(Your assignment): Only the lines below from the one that contains "Task: Click the" through the one that contains "Image resolution: width=1331" should appear in your answer, exact and without pictures.

(Collection entries):
● ● ● ●

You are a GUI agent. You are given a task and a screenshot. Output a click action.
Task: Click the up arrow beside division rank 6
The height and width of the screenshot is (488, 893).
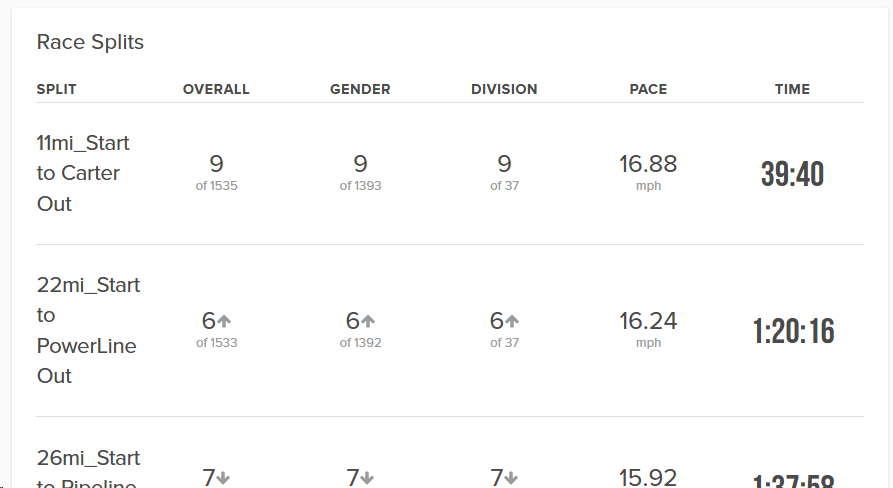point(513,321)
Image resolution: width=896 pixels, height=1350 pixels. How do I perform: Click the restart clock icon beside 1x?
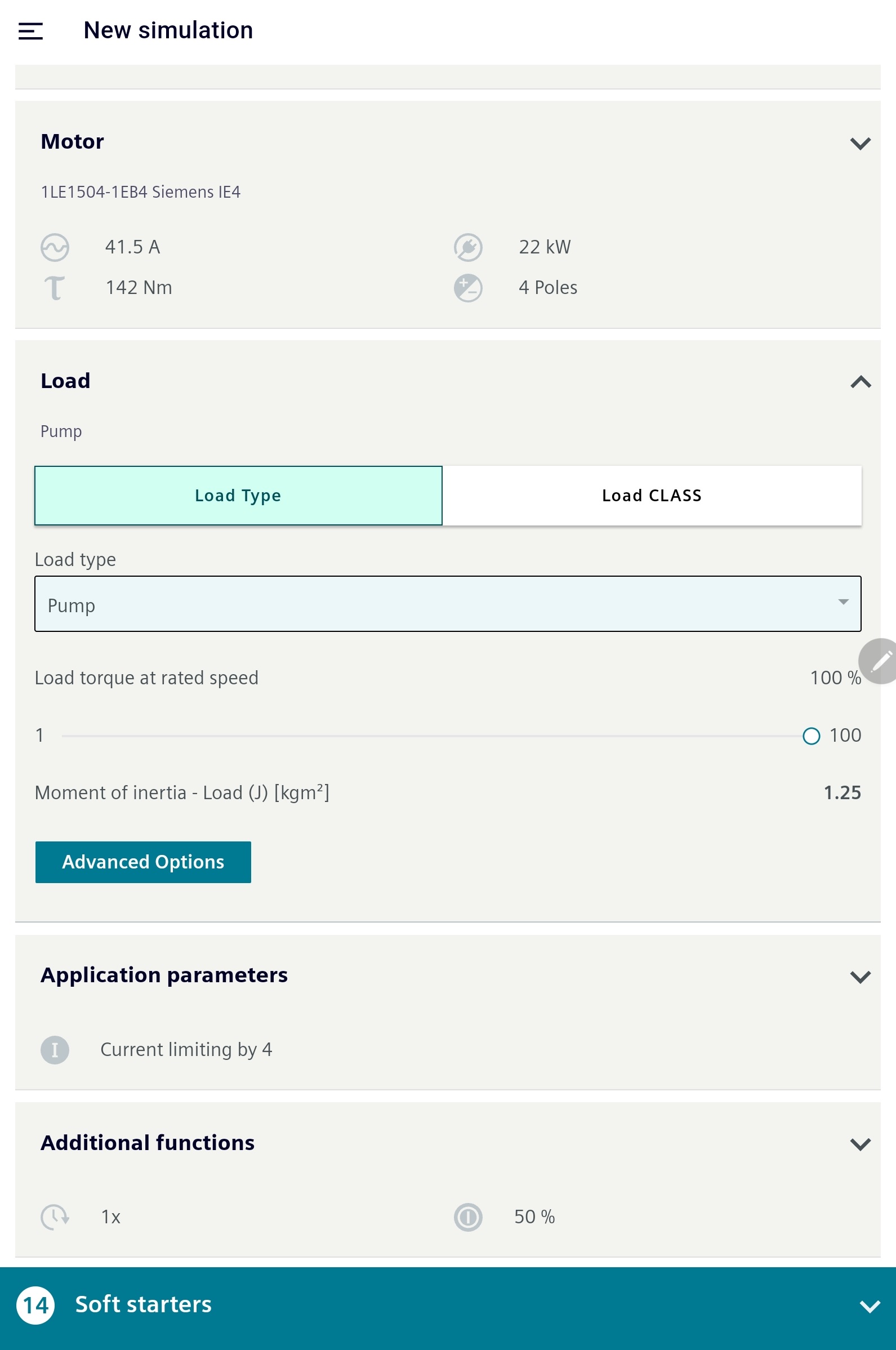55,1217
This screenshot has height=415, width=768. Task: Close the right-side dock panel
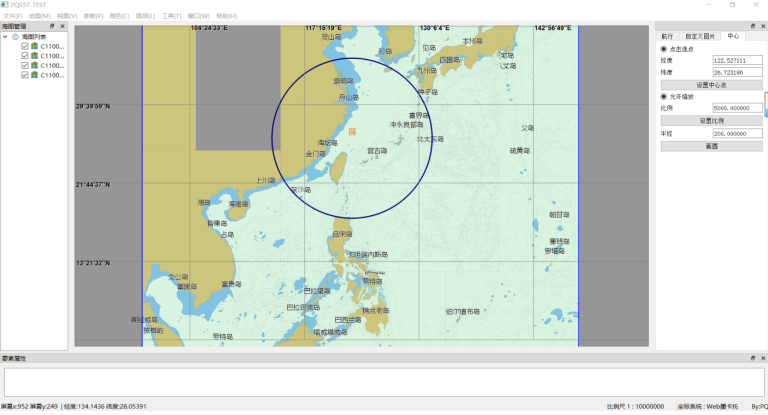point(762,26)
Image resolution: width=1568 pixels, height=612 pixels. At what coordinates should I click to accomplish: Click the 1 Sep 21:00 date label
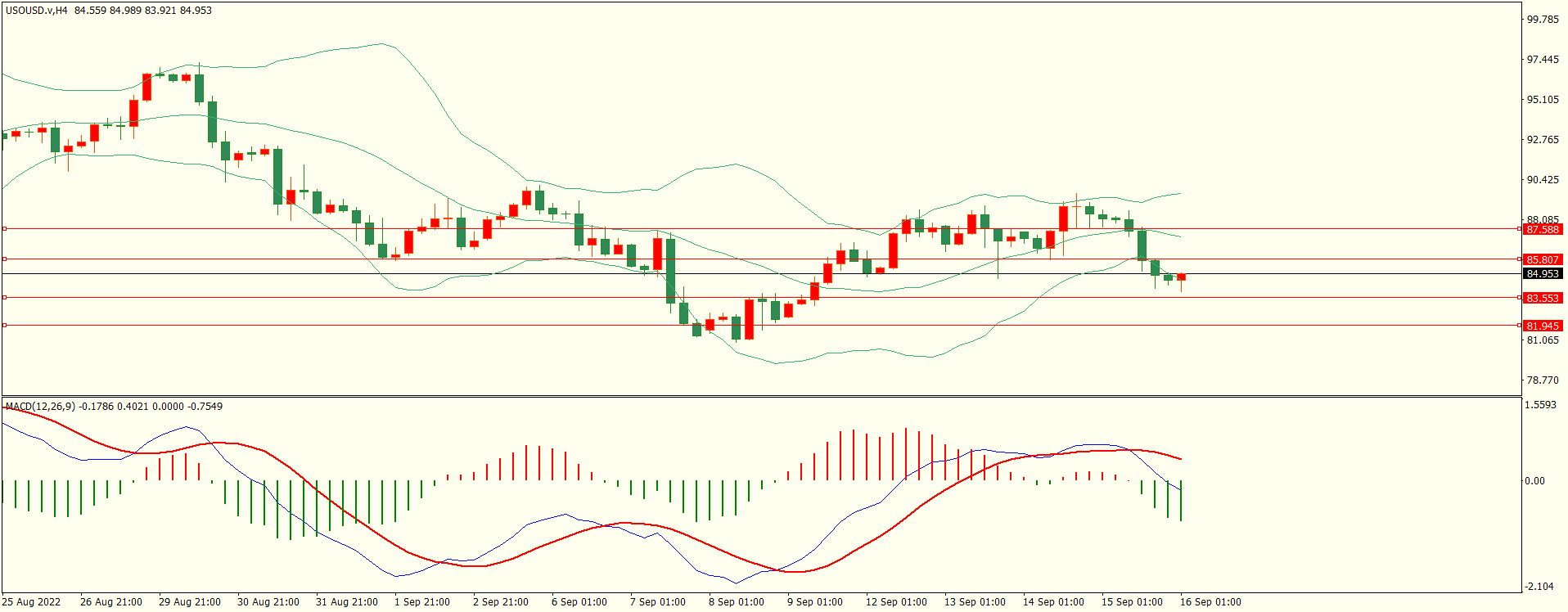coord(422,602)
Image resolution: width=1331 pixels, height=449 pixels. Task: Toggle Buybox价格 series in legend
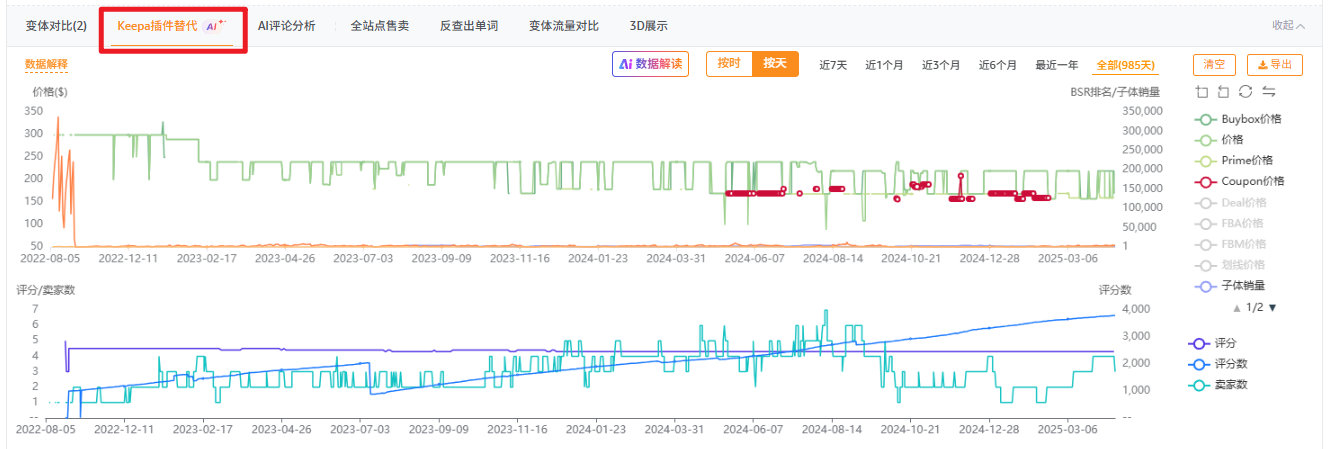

● ● ● ●

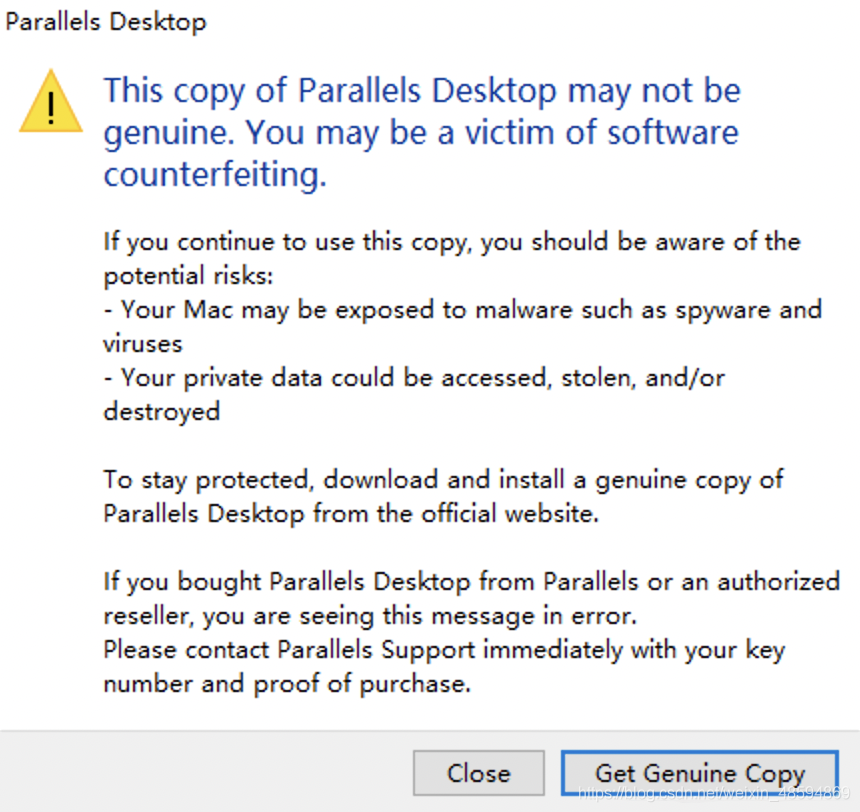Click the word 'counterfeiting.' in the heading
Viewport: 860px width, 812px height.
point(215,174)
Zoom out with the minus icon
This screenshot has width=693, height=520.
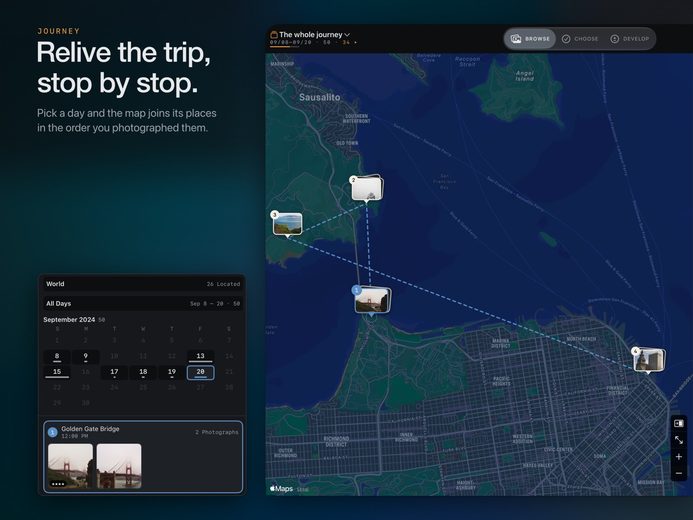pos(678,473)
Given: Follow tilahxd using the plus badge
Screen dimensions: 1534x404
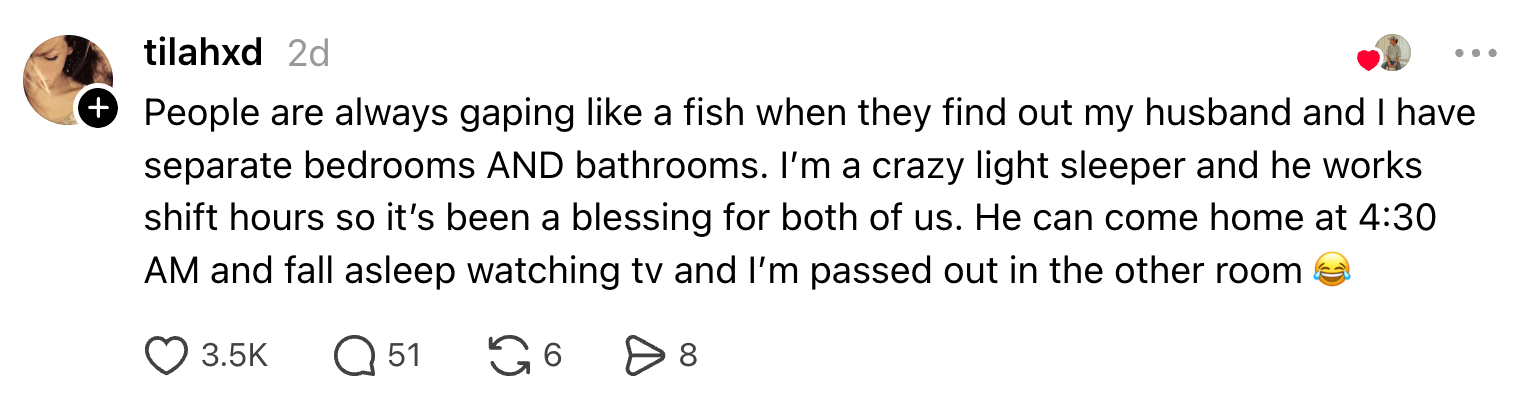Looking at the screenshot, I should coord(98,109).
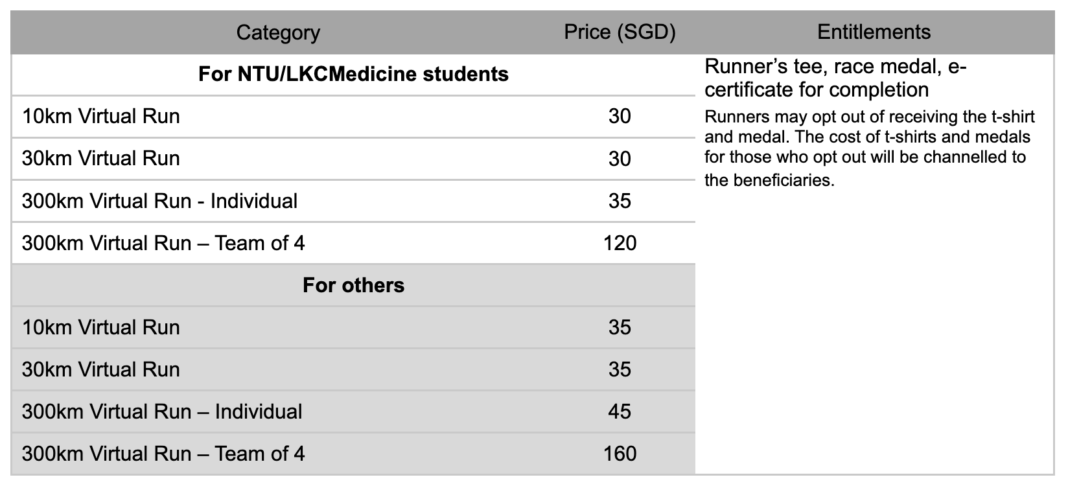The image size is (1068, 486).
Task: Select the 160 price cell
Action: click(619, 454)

● ● ● ●

(Exercise answer):
Task: Click the up arrow beside division rank 6
The height and width of the screenshot is (488, 893).
point(513,321)
Image resolution: width=896 pixels, height=1350 pixels. How do I perform: Click the restart clock icon beside 1x?
55,1217
This screenshot has height=415, width=768. Task: Close the right-side dock panel
point(762,26)
Image resolution: width=1568 pixels, height=612 pixels. At what coordinates should I click to accomplish: Click the 1 Sep 21:00 date label
coord(422,602)
Image resolution: width=1331 pixels, height=449 pixels. Task: Toggle Buybox价格 series in legend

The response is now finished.